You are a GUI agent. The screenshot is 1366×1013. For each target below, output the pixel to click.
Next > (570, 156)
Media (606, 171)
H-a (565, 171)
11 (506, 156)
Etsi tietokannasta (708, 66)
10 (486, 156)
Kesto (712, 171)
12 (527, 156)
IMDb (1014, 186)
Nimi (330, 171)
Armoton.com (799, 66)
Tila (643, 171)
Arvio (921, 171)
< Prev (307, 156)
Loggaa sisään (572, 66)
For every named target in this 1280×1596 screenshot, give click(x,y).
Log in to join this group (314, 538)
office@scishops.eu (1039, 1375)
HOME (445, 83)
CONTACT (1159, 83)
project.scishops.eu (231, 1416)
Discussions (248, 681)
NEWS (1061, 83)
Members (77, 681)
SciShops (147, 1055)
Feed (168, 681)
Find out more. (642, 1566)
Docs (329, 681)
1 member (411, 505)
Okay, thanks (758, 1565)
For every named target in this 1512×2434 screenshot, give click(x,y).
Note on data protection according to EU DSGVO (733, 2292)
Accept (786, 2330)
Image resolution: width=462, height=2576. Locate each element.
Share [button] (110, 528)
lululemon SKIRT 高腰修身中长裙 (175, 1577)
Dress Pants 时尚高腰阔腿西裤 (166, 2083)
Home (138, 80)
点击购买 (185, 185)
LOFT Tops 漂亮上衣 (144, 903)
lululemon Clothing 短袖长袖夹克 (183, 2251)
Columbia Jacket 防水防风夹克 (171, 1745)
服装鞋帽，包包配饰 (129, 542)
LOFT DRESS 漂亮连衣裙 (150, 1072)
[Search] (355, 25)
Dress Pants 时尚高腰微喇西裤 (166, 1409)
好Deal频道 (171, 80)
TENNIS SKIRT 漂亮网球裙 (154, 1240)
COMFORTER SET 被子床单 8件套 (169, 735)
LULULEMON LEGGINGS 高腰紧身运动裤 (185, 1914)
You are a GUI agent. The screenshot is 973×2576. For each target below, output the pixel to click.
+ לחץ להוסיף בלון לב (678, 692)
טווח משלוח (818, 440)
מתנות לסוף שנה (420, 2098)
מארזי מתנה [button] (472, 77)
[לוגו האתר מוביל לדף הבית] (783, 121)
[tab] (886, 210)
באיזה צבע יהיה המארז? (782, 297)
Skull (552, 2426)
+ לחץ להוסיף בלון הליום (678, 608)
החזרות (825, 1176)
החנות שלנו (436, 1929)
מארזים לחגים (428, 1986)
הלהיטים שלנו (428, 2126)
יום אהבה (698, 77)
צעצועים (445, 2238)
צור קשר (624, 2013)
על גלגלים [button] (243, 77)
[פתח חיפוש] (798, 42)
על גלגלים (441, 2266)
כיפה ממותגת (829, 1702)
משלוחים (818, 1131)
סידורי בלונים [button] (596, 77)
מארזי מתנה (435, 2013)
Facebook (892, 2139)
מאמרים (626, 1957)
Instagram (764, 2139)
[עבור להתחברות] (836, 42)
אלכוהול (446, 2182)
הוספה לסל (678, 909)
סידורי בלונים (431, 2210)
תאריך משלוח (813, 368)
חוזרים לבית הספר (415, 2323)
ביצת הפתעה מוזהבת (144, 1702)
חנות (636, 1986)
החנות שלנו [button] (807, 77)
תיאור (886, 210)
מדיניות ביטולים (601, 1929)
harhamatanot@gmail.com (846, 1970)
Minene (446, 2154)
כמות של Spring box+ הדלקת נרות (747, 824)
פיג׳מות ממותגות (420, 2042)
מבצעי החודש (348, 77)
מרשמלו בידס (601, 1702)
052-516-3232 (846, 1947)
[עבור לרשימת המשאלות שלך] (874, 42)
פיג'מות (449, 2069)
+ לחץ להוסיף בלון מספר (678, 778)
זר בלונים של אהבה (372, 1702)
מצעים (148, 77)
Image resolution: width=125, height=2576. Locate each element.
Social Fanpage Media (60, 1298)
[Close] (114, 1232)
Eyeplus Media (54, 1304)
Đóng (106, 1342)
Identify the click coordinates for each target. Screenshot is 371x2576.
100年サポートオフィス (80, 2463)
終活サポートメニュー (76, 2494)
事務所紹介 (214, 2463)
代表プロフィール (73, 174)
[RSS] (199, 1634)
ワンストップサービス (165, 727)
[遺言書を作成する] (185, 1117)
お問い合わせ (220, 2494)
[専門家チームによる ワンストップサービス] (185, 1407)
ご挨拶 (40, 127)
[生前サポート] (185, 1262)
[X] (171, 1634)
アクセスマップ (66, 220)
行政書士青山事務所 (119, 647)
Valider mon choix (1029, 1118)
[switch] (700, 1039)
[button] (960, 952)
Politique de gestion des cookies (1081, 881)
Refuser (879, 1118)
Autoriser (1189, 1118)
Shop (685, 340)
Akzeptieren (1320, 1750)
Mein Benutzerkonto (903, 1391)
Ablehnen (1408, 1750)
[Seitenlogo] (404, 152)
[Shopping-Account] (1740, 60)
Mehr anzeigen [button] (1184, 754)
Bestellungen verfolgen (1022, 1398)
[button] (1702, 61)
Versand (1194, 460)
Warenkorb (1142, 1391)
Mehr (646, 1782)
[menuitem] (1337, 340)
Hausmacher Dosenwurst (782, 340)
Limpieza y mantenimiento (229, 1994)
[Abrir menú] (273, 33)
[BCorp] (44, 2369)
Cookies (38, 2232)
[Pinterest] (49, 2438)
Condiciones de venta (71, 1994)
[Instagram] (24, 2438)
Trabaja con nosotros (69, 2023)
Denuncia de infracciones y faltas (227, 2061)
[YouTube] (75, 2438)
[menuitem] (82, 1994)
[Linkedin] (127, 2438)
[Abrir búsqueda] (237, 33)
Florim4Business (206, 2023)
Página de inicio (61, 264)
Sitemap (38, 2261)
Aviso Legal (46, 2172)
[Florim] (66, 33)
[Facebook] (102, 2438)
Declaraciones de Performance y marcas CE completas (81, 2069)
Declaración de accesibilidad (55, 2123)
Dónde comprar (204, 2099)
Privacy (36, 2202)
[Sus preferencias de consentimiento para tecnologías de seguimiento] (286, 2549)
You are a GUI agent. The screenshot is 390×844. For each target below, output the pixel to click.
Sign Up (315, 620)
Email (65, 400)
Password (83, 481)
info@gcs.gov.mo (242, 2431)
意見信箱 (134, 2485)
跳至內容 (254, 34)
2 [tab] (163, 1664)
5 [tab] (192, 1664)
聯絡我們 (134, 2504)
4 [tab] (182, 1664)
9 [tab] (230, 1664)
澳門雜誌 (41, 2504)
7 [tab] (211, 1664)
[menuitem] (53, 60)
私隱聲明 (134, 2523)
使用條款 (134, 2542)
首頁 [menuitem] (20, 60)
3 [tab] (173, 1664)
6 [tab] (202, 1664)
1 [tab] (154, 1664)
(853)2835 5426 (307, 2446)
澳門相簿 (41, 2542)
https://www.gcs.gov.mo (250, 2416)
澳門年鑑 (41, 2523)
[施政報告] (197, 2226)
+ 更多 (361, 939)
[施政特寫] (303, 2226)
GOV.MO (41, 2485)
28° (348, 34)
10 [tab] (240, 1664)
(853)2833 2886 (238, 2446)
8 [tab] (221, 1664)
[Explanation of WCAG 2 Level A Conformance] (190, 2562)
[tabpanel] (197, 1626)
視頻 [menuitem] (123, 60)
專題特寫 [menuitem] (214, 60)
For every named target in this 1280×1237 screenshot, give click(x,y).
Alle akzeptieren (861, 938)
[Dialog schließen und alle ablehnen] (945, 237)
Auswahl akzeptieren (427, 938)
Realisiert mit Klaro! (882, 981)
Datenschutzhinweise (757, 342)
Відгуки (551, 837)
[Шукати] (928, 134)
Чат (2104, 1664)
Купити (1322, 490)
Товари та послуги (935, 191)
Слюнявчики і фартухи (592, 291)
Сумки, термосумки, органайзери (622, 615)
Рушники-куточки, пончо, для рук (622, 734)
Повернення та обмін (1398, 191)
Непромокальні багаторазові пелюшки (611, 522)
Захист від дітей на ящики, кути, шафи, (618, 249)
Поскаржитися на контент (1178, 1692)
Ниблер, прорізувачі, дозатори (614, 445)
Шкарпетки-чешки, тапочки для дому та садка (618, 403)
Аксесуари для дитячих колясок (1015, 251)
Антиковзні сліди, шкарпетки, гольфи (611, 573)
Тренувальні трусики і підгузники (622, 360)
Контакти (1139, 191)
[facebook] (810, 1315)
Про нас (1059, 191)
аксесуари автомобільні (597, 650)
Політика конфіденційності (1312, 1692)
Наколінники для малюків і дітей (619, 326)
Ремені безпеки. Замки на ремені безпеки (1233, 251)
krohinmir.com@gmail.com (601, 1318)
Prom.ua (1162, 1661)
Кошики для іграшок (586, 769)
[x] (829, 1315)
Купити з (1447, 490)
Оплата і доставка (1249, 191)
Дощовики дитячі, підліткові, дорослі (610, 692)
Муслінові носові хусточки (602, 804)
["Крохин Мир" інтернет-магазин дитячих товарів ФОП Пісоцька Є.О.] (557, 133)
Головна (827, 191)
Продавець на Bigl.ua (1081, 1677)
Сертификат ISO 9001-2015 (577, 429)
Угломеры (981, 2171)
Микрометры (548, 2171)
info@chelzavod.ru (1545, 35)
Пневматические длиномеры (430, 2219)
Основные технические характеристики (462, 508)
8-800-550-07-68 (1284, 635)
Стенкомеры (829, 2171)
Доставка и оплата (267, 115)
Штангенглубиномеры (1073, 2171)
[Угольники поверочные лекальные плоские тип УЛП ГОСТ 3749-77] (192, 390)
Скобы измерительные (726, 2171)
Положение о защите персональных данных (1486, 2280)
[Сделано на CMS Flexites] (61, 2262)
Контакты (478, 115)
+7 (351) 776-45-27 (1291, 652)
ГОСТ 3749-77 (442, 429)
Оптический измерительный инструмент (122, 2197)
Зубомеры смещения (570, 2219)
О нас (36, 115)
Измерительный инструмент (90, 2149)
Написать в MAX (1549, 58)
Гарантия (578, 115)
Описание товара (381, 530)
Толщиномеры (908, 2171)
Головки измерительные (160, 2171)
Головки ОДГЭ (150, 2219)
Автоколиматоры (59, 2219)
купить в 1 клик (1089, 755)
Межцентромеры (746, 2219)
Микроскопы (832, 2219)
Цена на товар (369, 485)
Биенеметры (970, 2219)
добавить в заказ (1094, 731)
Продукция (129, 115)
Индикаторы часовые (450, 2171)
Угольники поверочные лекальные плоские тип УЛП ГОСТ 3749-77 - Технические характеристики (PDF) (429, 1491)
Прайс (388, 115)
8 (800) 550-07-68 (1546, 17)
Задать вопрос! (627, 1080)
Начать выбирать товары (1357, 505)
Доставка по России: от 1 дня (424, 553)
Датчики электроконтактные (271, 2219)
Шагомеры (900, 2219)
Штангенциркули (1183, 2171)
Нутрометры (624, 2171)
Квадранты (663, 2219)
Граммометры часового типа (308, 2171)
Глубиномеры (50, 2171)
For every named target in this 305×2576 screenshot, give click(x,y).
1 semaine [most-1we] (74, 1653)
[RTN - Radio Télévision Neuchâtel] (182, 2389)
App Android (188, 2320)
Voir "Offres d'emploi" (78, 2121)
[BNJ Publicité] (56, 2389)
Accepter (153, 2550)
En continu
==========
■ Work task
Return, word for word, the lines of the data above from the line with "Рушники-куточки, пончо, для рук (622, 734)" through the line with "Аксесуари для дитячих колясок (1015, 251)", inclusive.

■ Expected answer
Рушники-куточки, пончо, для рук (622, 734)
Повернення та обмін (1398, 191)
Непромокальні багаторазові пелюшки (611, 522)
Захист від дітей на ящики, кути, шафи, (618, 249)
Поскаржитися на контент (1178, 1692)
Ниблер, прорізувачі, дозатори (614, 445)
Шкарпетки-чешки, тапочки для дому та садка (618, 403)
Аксесуари для дитячих колясок (1015, 251)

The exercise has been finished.